__Goal of the exercise__
Search the records below for the word "showing" and show every line where it occurs.

Recorded data
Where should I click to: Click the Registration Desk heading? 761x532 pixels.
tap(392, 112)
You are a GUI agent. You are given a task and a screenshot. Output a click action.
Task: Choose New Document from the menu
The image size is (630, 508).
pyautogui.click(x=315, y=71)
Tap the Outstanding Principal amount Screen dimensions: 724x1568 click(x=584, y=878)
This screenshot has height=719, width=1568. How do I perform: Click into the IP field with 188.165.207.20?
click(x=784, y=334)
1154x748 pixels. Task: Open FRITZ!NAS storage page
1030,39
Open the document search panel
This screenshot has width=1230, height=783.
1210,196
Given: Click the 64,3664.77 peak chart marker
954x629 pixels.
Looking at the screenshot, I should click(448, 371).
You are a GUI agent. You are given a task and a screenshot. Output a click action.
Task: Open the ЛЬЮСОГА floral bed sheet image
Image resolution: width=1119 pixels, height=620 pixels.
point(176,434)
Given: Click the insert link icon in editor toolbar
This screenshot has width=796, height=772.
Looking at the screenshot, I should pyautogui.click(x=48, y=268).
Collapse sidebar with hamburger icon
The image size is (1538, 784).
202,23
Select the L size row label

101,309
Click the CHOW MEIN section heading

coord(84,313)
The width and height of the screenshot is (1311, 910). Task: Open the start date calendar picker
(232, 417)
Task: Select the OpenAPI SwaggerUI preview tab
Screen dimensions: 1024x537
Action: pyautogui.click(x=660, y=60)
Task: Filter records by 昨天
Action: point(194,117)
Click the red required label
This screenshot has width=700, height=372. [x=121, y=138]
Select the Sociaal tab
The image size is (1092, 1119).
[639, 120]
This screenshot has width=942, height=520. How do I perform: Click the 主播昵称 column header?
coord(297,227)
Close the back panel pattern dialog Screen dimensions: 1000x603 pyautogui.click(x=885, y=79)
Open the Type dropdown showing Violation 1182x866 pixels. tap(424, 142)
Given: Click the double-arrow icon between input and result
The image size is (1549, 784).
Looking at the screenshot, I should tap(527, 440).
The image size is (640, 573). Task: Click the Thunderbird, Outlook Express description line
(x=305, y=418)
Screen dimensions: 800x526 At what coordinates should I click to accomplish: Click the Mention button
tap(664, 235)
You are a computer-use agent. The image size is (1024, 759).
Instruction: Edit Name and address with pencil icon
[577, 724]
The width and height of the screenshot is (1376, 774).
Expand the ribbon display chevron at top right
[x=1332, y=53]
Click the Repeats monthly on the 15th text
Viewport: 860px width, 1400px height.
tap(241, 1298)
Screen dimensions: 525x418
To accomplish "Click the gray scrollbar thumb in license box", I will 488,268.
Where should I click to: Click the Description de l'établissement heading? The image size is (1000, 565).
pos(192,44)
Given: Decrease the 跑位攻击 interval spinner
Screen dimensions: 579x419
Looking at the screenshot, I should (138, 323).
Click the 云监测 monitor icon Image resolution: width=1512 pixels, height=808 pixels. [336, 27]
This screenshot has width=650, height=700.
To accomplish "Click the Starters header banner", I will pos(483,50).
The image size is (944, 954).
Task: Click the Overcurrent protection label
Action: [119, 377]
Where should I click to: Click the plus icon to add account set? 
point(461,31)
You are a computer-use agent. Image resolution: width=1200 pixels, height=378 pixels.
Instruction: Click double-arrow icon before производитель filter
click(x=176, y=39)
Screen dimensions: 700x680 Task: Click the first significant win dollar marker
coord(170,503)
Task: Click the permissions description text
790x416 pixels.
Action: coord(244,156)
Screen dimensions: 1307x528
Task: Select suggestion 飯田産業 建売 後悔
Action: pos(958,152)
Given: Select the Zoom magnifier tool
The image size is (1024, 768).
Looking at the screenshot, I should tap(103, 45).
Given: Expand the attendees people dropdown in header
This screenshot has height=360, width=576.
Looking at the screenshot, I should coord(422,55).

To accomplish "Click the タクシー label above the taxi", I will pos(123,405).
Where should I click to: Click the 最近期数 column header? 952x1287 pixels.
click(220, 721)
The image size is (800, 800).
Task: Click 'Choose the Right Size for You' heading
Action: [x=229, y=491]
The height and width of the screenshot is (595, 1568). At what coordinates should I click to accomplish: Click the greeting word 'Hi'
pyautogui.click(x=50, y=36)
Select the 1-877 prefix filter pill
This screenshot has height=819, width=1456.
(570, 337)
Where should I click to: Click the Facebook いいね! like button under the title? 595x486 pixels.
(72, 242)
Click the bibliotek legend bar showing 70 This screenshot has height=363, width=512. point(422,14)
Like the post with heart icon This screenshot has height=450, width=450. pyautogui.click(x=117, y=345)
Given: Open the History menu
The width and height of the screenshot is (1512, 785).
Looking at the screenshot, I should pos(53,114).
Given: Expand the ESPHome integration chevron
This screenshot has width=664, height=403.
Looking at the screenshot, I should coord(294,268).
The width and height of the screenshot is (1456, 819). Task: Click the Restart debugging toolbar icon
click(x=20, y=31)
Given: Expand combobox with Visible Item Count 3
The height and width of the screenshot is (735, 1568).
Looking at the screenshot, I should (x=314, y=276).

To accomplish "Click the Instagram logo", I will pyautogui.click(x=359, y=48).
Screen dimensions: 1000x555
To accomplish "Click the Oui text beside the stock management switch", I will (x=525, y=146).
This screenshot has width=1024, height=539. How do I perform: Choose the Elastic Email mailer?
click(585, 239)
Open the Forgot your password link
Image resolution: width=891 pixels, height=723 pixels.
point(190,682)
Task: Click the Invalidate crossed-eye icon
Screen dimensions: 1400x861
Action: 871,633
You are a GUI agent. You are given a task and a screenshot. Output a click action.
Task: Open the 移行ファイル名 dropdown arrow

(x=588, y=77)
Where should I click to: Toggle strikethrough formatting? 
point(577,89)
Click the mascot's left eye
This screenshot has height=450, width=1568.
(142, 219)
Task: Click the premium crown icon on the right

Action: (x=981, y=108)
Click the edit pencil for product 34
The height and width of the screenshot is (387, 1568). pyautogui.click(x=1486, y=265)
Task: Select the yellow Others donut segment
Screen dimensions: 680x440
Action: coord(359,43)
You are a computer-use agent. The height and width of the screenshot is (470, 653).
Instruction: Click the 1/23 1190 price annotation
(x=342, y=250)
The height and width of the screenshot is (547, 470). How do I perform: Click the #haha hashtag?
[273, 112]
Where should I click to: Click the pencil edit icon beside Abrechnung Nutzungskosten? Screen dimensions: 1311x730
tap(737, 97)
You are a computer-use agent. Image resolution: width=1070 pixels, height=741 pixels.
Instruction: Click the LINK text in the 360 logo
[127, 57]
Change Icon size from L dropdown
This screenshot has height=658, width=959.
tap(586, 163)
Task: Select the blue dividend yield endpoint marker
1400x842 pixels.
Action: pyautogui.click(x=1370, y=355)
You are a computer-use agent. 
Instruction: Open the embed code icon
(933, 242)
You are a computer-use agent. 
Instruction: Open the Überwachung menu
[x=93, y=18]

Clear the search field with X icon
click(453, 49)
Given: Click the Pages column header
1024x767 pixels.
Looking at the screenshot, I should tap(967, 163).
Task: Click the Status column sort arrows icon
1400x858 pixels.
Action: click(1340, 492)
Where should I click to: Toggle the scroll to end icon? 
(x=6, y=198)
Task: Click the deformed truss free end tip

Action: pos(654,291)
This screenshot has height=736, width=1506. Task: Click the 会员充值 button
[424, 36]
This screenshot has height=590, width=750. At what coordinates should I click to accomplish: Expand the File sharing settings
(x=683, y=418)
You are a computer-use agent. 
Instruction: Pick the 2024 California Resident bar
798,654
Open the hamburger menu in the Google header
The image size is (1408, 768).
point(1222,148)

__Solved problem__
Open the Type dropdown showing Violation 1182x866 pixels. tap(424, 142)
Click the bibliotek legend bar showing 70 This screenshot has height=363, width=512. point(422,14)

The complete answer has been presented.